Friday, December 07, 2007

asking the wrong question

You know, that speech of Claire Fauset's from the Global Energy Summit that I quoted in the last post is brilliant and seems like it won't be appearing online anywhere. So it wants reproducing in full somewhere, and that place is here.

There's been a lot of interesting discussion today but a lot of the time we are asking the wrong questions.

We are at a time of great change. How we act now is crucial to our future. Generations before us did not know enough about climate change. Those coming after us won't be able to prevent it. So the decisions we make now as a society are critical.

Unfortunately the dominant institution of our time, the corporation, puts profits above all other concerns. If we are going to avoid dangerous climate change, we need to make decisions that aren't only in the interest of shareholders who are a tiny minority of the world's population.

As we heard from Professor Ralph Sims this morning, almost everyone is saying 2 degrees above pre industrial temperatures as the safe upper limit for increase of global average temperatures.
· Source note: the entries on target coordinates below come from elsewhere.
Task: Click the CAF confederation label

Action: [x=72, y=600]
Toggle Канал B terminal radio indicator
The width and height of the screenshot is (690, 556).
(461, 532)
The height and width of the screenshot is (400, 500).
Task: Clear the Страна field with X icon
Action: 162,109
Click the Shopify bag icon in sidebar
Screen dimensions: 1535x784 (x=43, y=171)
Beyond that the biosphere becomes the largest emitter, with carbon released from decaying peat bogs and forests, ice cap melting reflecting back fewer of the suns rays and so on. Beyond two degrees we no longer have any control and become merely spectators and victims.

Given this surprising degree of unanimity, the question is surely how do we stay below a 2 degree increase? We are looking at at least a 60% cut globally in the next 20-30 years to give us a good chance. If this is going to be equitable and everyone on earth has an equal right to emit, then that means a cut in the UK of around 90%. If we aim for any less than this then all our efforts will be in vain, then we are already over the cliff. There is no point hitting emission reductions that don't meet this target.
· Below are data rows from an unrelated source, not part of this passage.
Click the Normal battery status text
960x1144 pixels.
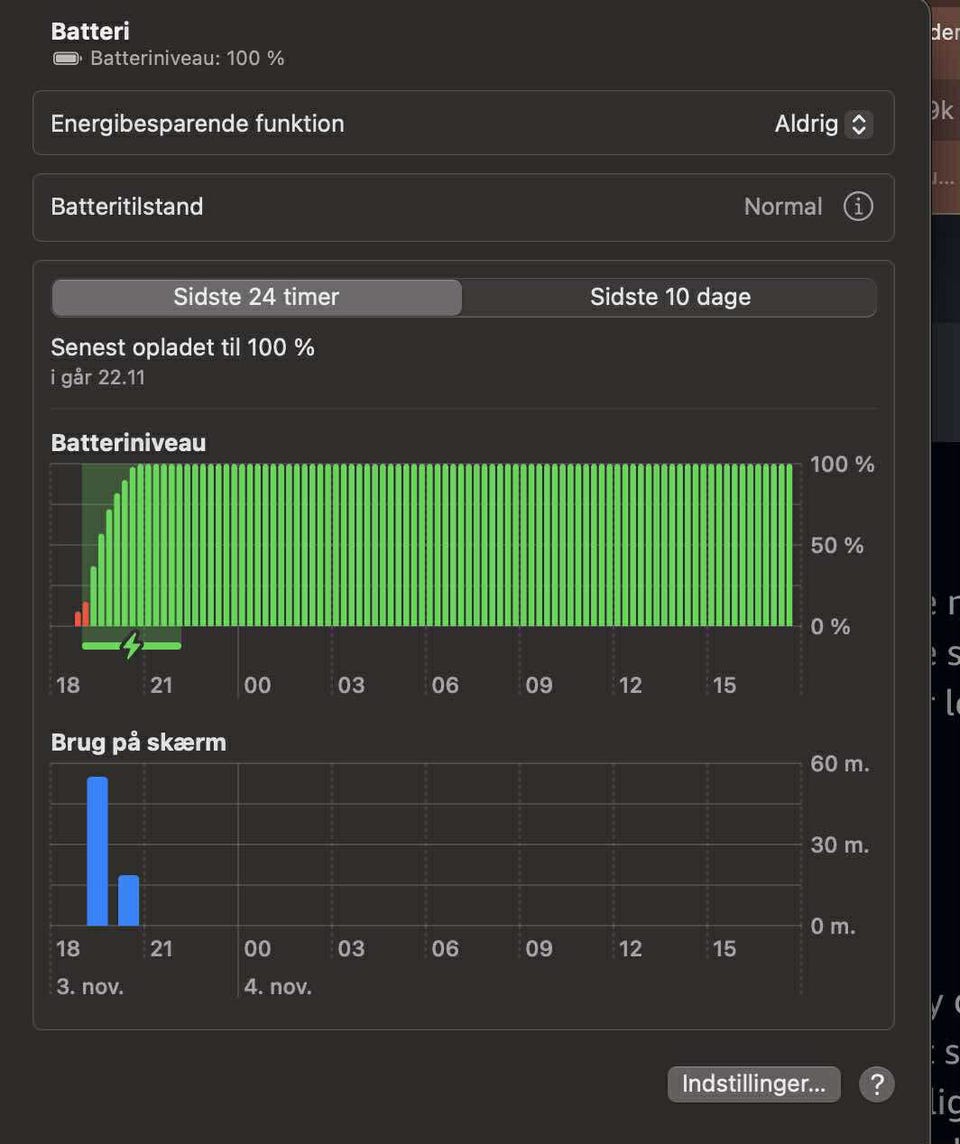click(783, 207)
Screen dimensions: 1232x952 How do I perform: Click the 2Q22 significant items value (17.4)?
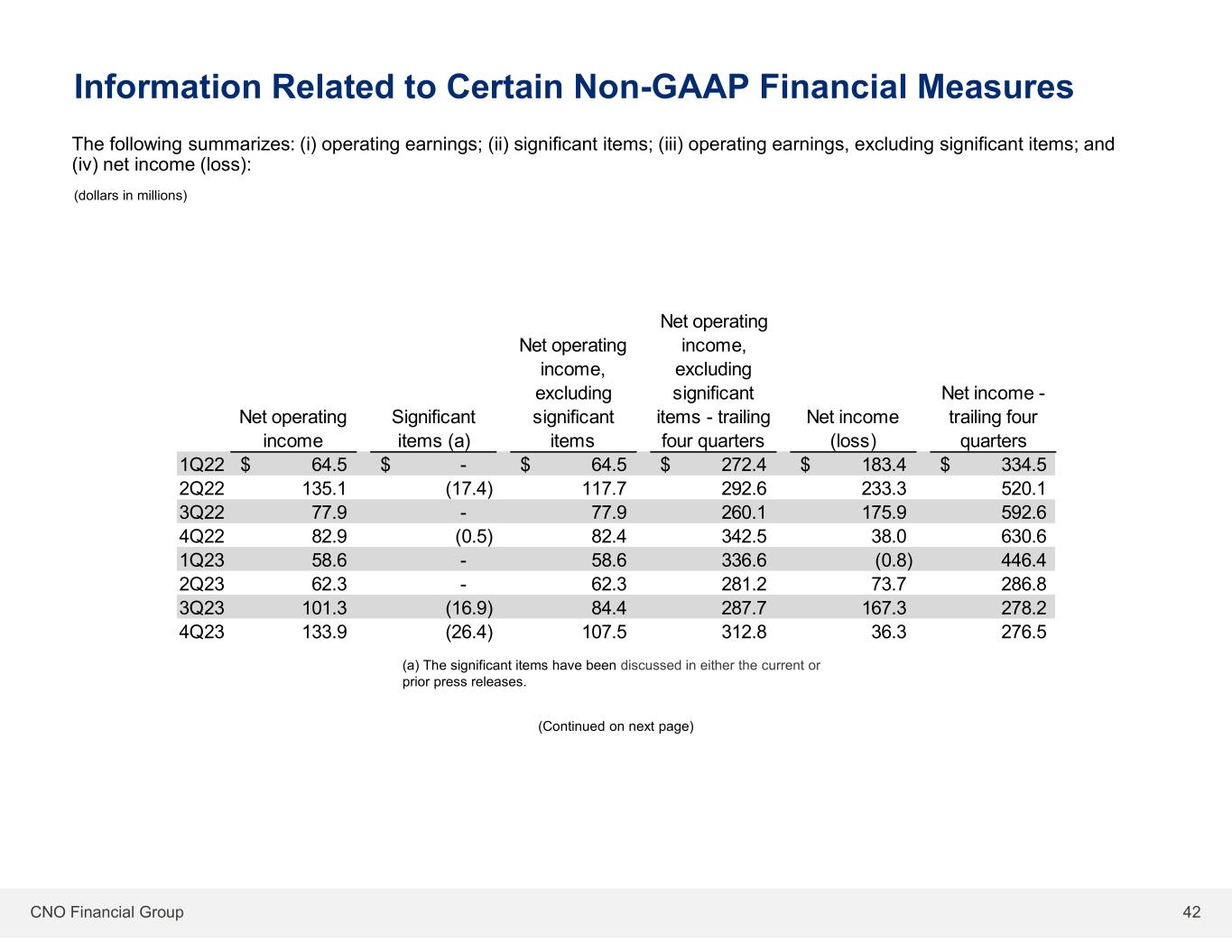pos(469,488)
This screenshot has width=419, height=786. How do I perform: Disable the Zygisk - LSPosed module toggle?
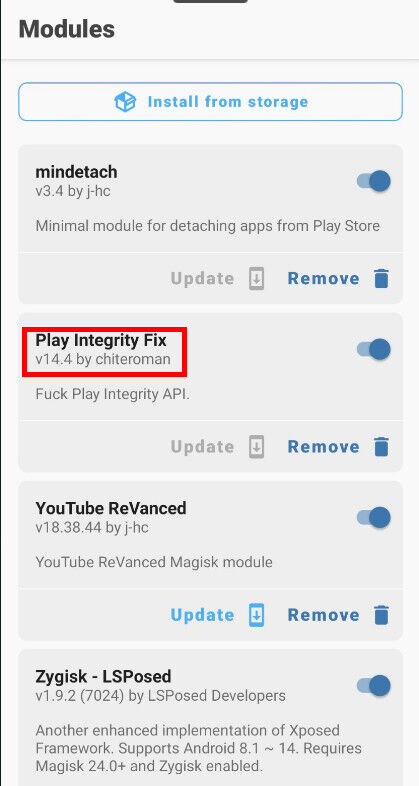(x=374, y=686)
We aren't going to achieve this simply by replacing one source of energy with another. Anyone who thinks biofuels or biomass can replace fossil fuels is seriously misunderstanding what fossil fuels are. They are millions of years of solar energy in concentrated form. The biosphere cannot possibly produce enough energy to replace fossil fuels.
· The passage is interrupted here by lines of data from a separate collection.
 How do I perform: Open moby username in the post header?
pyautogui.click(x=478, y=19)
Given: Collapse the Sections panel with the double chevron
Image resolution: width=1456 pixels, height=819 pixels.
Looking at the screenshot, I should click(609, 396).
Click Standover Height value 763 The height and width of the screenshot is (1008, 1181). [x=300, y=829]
Any technology that can't be developed, deployed and on stream in the 20-30 year time frame is of no use to us. The companies discussing and developing them know this and many of the proposed technologies are being used as decoys to avoid more drastic action on climate change that tackles the real issue, which is levels of consumption, and to protect the corporate licence to operate. Of course oil companies invest in biofuels. It gives them the legitimacy to keep drilling oil which we critically need to keep in the ground.

Billions of dollars and huge amounts of human time and energy are going into researching technologies that are not going to help us. We have ways of living a comfortable low carbon lifestyle with the technologies we have right now. We could use this money and energy to start that transition off today.

For Green Business, sustainability doesn't mean what the majority of people would take it to mean. Rather than meaning that we use resources in a way that doesn't impact on the ability of others to use them in the future, it means to ability to maintain profitability in a changing society.

The legal structure of corporations means that they must be committed to profit above all other concerns, even if those concerns are our survival. Given two ways to make the same money they will choose the one that means the least murder, blatant theft and environmental devastation. And then pat themselves on the back for being so responsible. But if there is any conflict between responsibility and profit, profit will win every time.

Economic growth requires the increased consumption of mostly finite resources. It is by definition unsustainable. Everything we consume takes energy to produce. It is hypocritical to talk of increasing emissions in China when a great deal of this consumption is to produce products for export to the rich West. We are essentially outsourcing our carbon emissions.

Our levels of consumption will inevitably hit crisis point, and are already doing so in many ways.

You can see this in the way that even renewable resources are running out fisheries, forests, food, fresh water. We are facing peak supply of oil and gas, and we have an enormous problem with waste, the earth can't cope with the amount of carbon dioxide we are dumping into our atmosphere not to mention landfill, nuclear waste and all the rest.

The root cause of this is excessive consumption that is necessary only to feed economic growth.

We have to talk about more than replacing energy sources and energy efficiency and talk about energy descent. We need to talk about using minimal amounts of energy. Of reducing consumption.

A green capitalist approach is asking the wrong question. Instead of saying how do we continue to grow the economy while living on the limited resources left on this planet, it should be asking – why are we putting economic growth above survival in the first place?